(Work task): Each line starting at the one that contains "Instruction: Click the" and ending at the one that contains "Uncheck the Gallery attribute checkbox" must be returned exactly, and the rest of the listing is left out.

(Supplied entries):
· · · · ·

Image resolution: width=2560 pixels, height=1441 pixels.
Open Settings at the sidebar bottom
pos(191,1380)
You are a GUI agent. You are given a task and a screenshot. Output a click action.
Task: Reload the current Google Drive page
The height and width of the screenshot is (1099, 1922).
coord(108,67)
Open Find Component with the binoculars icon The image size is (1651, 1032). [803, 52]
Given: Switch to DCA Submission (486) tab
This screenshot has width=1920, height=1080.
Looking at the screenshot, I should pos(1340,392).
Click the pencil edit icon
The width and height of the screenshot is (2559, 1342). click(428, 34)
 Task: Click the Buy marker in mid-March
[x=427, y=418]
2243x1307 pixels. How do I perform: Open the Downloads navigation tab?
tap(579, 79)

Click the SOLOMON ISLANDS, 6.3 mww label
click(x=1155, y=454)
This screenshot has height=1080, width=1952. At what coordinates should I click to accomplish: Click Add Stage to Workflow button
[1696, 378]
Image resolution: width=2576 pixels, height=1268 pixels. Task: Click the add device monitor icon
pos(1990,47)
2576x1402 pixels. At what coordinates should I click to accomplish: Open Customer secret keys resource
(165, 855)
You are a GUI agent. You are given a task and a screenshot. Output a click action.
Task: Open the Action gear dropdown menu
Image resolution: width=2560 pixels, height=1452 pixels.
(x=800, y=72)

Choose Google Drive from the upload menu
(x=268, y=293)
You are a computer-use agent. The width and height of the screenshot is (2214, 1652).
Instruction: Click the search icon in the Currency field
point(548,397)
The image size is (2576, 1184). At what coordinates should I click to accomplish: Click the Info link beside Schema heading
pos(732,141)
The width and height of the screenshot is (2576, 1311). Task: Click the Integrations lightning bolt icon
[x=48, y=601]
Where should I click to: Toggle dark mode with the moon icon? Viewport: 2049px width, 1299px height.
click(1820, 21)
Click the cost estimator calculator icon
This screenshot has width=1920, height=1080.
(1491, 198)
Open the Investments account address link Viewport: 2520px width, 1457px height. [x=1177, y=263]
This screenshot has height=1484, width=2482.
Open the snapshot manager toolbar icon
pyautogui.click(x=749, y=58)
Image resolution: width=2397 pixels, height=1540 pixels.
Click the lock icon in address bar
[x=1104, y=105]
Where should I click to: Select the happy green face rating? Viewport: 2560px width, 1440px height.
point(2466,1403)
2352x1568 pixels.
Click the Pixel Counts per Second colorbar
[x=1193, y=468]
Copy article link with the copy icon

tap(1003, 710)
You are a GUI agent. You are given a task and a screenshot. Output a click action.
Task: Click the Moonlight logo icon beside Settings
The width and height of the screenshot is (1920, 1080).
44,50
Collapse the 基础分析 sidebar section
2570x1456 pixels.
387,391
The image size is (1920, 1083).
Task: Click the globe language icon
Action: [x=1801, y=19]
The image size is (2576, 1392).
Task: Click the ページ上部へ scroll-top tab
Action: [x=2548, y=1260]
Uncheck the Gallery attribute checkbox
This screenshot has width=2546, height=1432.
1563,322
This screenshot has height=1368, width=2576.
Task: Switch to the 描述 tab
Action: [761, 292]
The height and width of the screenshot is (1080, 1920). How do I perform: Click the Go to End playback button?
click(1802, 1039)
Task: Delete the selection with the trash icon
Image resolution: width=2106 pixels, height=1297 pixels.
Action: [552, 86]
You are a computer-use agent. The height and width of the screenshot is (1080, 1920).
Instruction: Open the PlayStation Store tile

· · · · ·

(Answer):
Instruction: Click the search icon in the Currency field
point(548,397)
The image size is (2576, 1184). At what coordinates should I click to accomplish: Click the Info link beside Schema heading
pos(732,141)
The width and height of the screenshot is (2576, 1311). Task: Click the Integrations lightning bolt icon
[x=48, y=601]
Where should I click to: Toggle dark mode with the moon icon? Viewport: 2049px width, 1299px height.
click(1820, 21)
Click the cost estimator calculator icon
This screenshot has width=1920, height=1080.
(1491, 198)
Open the Investments account address link Viewport: 2520px width, 1457px height. [x=1177, y=263]
This screenshot has height=1484, width=2482.
Open the snapshot manager toolbar icon
pyautogui.click(x=749, y=58)
Image resolution: width=2397 pixels, height=1540 pixels.
Click the lock icon in address bar
[x=1104, y=105]
Where should I click to: Select the happy green face rating? Viewport: 2560px width, 1440px height.
point(2466,1403)
2352x1568 pixels.
Click the Pixel Counts per Second colorbar
[x=1193, y=468]
Copy article link with the copy icon

tap(1003, 710)
You are a GUI agent. You are given a task and a screenshot. Output a click action.
Task: Click the Moonlight logo icon beside Settings
The width and height of the screenshot is (1920, 1080).
44,50
Collapse the 基础分析 sidebar section
2570x1456 pixels.
387,391
The image size is (1920, 1083).
Task: Click the globe language icon
Action: [x=1801, y=19]
The image size is (2576, 1392).
Task: Click the ページ上部へ scroll-top tab
Action: [x=2548, y=1260]
Uncheck the Gallery attribute checkbox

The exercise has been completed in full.